久世……その名字に聞き覚えがあるのは、当たり前すぎるほど当たり前だった。
「っ、はい、今すぐ行きます……」
受話器を乱暴に戻し、財布もスマホも何も持たずにドアを開ける。廊下を突っ切って、エレベーターすら待てず階段を駆け下りる足音が、ビジネスホテルの薄い内壁に響き渡った。
ロビーの自動ドアが視界に入った瞬間、颯の姿が目に飛び込んできた。
相変わらずの綺麗な金髪に、黒のストレートパンツに、ロンTをゆるく合わせた颯の姿は、どこかモデルのような雰囲気をまとって……

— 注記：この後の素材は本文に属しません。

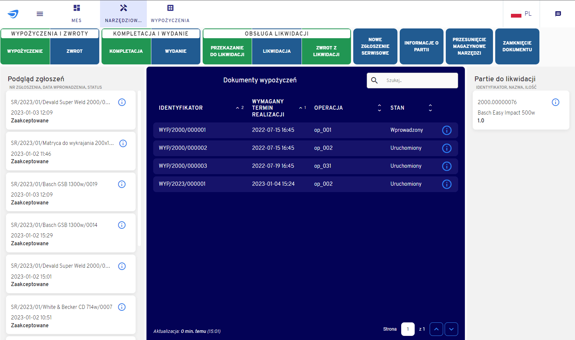
Task: Click info icon on WYP/2023/000001 row
Action: click(447, 184)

見慣れているはずの俺ですら、思わず見惚れてしまうほど。でもその顔だけがどこか浮かない。怒っているような、拗ねてる…?いや、怒られた子犬か?
「……颯……」
名前を呼んだつもりだったが、息が漏れただけのようだった。でも颯は気付いた。そして、ロビーのソファから立ち上がり、そっと俺のほうへ歩いてくる。
「なんで……」
俺が何かを聞こうとする前に、颯が小さく言った。
「……ごめんなさい」
それが何に対しての言葉なのか、すぐに分かった。
音信不通だったこと。
SNSのあれこれ。
わざとらしい当てつけ。
そして、今日ここに突然現れたことだろう。
「お前……ここどこだか分かってんの?」
声が震えていたのは驚きのせいなのか、安心のせいなのか、もうよく分からなかった。
颯は少しだけ唇を尖らせて、気まずそうに眉を寄せる。
「分かってます、けど……」
まるで責められるのを覚悟しているような表情。でも、その視線の奥には、紛れもない“俺が好き”という気持ちが滲んでいて。どこまでもわがままで、どこまでも素直で、だからこそ愛しくて……抱きしめたくてしかたなかった。
フロントに立ち、俺は声量を落とす。
「ツインの部屋で予約してるんですが、もうひとり追加できますか?」
係員が一瞬だけ訝しげな目を向けたが、すぐに手続きに移る。これは出張先でやる事ではないよな。バレたら怒られるやつだ…と覚悟を決め、颯に視線を向けると、後ろで黙って立っていた。
ガチで落ち込んでのか…?普段から破天荒なのは、もう分かってんだけどな。